[Records contained in a dataset]
/---

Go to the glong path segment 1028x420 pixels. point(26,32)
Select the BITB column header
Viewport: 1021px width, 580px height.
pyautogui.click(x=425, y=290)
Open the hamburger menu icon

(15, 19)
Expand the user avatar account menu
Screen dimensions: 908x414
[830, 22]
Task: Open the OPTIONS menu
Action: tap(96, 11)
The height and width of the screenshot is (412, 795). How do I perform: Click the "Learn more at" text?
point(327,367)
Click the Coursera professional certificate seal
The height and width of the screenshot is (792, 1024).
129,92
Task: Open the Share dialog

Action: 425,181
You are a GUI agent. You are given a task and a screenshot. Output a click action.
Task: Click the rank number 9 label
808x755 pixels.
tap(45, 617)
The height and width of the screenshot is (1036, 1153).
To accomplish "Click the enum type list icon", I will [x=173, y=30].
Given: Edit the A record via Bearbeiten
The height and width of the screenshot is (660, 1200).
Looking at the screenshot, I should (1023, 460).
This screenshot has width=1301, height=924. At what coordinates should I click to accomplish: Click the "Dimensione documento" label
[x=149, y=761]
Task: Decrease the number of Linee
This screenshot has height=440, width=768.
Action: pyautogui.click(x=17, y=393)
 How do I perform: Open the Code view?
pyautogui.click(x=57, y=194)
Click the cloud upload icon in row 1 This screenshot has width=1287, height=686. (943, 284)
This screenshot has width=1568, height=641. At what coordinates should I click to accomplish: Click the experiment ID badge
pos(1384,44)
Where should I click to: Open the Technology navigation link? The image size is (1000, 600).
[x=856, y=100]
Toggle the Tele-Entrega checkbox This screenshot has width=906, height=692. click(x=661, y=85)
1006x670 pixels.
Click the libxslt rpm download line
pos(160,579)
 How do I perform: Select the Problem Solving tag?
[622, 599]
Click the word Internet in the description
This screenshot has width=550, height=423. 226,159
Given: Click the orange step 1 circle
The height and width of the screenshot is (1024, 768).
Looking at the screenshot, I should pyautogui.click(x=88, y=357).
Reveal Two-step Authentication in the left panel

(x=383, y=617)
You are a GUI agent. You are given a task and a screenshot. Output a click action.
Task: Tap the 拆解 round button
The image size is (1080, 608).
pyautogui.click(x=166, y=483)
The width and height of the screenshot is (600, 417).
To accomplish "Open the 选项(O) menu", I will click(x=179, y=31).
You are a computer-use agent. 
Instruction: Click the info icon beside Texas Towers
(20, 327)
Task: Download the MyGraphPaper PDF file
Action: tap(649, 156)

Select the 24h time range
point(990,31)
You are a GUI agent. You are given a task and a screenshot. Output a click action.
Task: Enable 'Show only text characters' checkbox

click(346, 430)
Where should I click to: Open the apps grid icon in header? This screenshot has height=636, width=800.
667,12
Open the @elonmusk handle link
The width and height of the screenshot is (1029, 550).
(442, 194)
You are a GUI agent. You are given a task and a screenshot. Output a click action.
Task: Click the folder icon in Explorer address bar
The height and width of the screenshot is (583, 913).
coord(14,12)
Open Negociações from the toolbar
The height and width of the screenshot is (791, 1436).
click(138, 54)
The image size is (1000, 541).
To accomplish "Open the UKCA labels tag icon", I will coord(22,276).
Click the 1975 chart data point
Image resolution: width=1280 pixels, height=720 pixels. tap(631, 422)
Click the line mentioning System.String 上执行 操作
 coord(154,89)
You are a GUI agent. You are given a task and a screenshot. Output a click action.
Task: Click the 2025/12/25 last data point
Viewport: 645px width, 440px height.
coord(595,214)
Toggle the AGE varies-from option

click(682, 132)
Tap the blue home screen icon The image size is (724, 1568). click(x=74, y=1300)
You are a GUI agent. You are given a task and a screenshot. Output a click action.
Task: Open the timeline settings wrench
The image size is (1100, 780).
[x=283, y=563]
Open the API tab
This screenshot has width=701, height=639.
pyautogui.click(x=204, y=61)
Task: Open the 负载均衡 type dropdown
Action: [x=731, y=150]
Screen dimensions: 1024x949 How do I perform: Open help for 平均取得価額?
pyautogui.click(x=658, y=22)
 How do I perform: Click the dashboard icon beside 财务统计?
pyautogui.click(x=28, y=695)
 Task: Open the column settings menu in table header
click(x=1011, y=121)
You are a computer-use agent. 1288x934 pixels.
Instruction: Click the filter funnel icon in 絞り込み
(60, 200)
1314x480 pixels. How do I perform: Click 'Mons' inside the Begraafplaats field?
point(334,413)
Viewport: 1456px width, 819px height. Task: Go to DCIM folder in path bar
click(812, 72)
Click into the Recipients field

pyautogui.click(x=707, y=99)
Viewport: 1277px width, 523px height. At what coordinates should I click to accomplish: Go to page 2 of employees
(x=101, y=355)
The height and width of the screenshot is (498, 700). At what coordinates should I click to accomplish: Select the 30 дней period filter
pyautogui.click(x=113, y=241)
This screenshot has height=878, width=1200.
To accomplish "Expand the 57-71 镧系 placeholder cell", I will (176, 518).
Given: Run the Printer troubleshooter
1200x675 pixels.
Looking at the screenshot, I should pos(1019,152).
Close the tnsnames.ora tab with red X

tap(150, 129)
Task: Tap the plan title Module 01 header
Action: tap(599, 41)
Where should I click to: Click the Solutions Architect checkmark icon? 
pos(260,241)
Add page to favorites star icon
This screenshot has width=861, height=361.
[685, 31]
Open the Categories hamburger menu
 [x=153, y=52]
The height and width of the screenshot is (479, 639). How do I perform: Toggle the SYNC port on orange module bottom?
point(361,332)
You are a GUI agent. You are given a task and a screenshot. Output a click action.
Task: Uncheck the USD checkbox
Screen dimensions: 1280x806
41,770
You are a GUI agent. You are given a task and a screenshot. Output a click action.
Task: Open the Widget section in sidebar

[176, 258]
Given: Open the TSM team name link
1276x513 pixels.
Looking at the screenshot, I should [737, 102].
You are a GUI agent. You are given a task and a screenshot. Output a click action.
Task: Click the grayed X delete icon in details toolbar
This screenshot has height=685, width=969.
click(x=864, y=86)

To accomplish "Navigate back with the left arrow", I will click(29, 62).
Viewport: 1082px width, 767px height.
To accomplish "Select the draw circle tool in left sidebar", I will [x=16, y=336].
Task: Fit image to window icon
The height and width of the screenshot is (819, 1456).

\---

§ BRIEF
Reproduce the entries above in full, verbatim.

§ TASK SOLUTION
Go to the glong path segment 1028x420 pixels. point(26,32)
Select the BITB column header
Viewport: 1021px width, 580px height.
pyautogui.click(x=425, y=290)
Open the hamburger menu icon

(15, 19)
Expand the user avatar account menu
Screen dimensions: 908x414
[830, 22]
Task: Open the OPTIONS menu
Action: tap(96, 11)
The height and width of the screenshot is (412, 795). How do I perform: Click the "Learn more at" text?
point(327,367)
Click the Coursera professional certificate seal
The height and width of the screenshot is (792, 1024).
129,92
Task: Open the Share dialog

Action: 425,181
You are a GUI agent. You are given a task and a screenshot. Output a click action.
Task: Click the rank number 9 label
808x755 pixels.
tap(45, 617)
The height and width of the screenshot is (1036, 1153).
To accomplish "Click the enum type list icon", I will [x=173, y=30].
Given: Edit the A record via Bearbeiten
The height and width of the screenshot is (660, 1200).
Looking at the screenshot, I should (1023, 460).
This screenshot has width=1301, height=924. At what coordinates should I click to accomplish: Click the "Dimensione documento" label
[x=149, y=761]
Task: Decrease the number of Linee
This screenshot has height=440, width=768.
Action: pyautogui.click(x=17, y=393)
 How do I perform: Open the Code view?
pyautogui.click(x=57, y=194)
Click the cloud upload icon in row 1 This screenshot has width=1287, height=686. (943, 284)
This screenshot has width=1568, height=641. At what coordinates should I click to accomplish: Click the experiment ID badge
pos(1384,44)
Where should I click to: Open the Technology navigation link? The image size is (1000, 600).
[x=856, y=100]
Toggle the Tele-Entrega checkbox This screenshot has width=906, height=692. click(x=661, y=85)
1006x670 pixels.
Click the libxslt rpm download line
pos(160,579)
 How do I perform: Select the Problem Solving tag?
[622, 599]
Click the word Internet in the description
This screenshot has width=550, height=423. 226,159
Given: Click the orange step 1 circle
The height and width of the screenshot is (1024, 768).
Looking at the screenshot, I should pyautogui.click(x=88, y=357).
Reveal Two-step Authentication in the left panel

(x=383, y=617)
You are a GUI agent. You are given a task and a screenshot. Output a click action.
Task: Tap the 拆解 round button
The image size is (1080, 608).
pyautogui.click(x=166, y=483)
The width and height of the screenshot is (600, 417).
To accomplish "Open the 选项(O) menu", I will click(x=179, y=31).
You are a computer-use agent. 
Instruction: Click the info icon beside Texas Towers
(20, 327)
Task: Download the MyGraphPaper PDF file
Action: tap(649, 156)

Select the 24h time range
point(990,31)
You are a GUI agent. You are given a task and a screenshot. Output a click action.
Task: Enable 'Show only text characters' checkbox

click(346, 430)
Where should I click to: Open the apps grid icon in header? This screenshot has height=636, width=800.
667,12
Open the @elonmusk handle link
The width and height of the screenshot is (1029, 550).
(442, 194)
You are a GUI agent. You are given a task and a screenshot. Output a click action.
Task: Click the folder icon in Explorer address bar
The height and width of the screenshot is (583, 913).
coord(14,12)
Open Negociações from the toolbar
The height and width of the screenshot is (791, 1436).
click(138, 54)
The image size is (1000, 541).
To accomplish "Open the UKCA labels tag icon", I will coord(22,276).
Click the 1975 chart data point
Image resolution: width=1280 pixels, height=720 pixels. tap(631, 422)
Click the line mentioning System.String 上执行 操作
 coord(154,89)
You are a GUI agent. You are given a task and a screenshot. Output a click action.
Task: Click the 2025/12/25 last data point
Viewport: 645px width, 440px height.
coord(595,214)
Toggle the AGE varies-from option

click(682, 132)
Tap the blue home screen icon The image size is (724, 1568). click(x=74, y=1300)
You are a GUI agent. You are given a task and a screenshot. Output a click action.
Task: Open the timeline settings wrench
The image size is (1100, 780).
[x=283, y=563]
Open the API tab
This screenshot has width=701, height=639.
pyautogui.click(x=204, y=61)
Task: Open the 负载均衡 type dropdown
Action: [x=731, y=150]
Screen dimensions: 1024x949 How do I perform: Open help for 平均取得価額?
pyautogui.click(x=658, y=22)
 How do I perform: Click the dashboard icon beside 财务统计?
pyautogui.click(x=28, y=695)
 Task: Open the column settings menu in table header
click(x=1011, y=121)
You are a computer-use agent. 1288x934 pixels.
Instruction: Click the filter funnel icon in 絞り込み
(60, 200)
1314x480 pixels. How do I perform: Click 'Mons' inside the Begraafplaats field?
point(334,413)
Viewport: 1456px width, 819px height. Task: Go to DCIM folder in path bar
click(812, 72)
Click into the Recipients field

pyautogui.click(x=707, y=99)
Viewport: 1277px width, 523px height. At what coordinates should I click to accomplish: Go to page 2 of employees
(x=101, y=355)
The height and width of the screenshot is (498, 700). At what coordinates should I click to accomplish: Select the 30 дней period filter
pyautogui.click(x=113, y=241)
This screenshot has height=878, width=1200.
To accomplish "Expand the 57-71 镧系 placeholder cell", I will (176, 518).
Given: Run the Printer troubleshooter
1200x675 pixels.
Looking at the screenshot, I should pos(1019,152).
Close the tnsnames.ora tab with red X

tap(150, 129)
Task: Tap the plan title Module 01 header
Action: tap(599, 41)
Where should I click to: Click the Solutions Architect checkmark icon? 
pos(260,241)
Add page to favorites star icon
This screenshot has width=861, height=361.
[685, 31]
Open the Categories hamburger menu
 [x=153, y=52]
The height and width of the screenshot is (479, 639). How do I perform: Toggle the SYNC port on orange module bottom?
point(361,332)
You are a GUI agent. You are given a task and a screenshot. Output a click action.
Task: Uncheck the USD checkbox
Screen dimensions: 1280x806
41,770
You are a GUI agent. You are given a task and a screenshot. Output a click action.
Task: Open the Widget section in sidebar

[176, 258]
Given: Open the TSM team name link
1276x513 pixels.
Looking at the screenshot, I should [737, 102].
You are a GUI agent. You are given a task and a screenshot. Output a click action.
Task: Click the grayed X delete icon in details toolbar
This screenshot has height=685, width=969.
click(x=864, y=86)

To accomplish "Navigate back with the left arrow", I will click(29, 62).
Viewport: 1082px width, 767px height.
To accomplish "Select the draw circle tool in left sidebar", I will [x=16, y=336].
Task: Fit image to window icon
The height and width of the screenshot is (819, 1456).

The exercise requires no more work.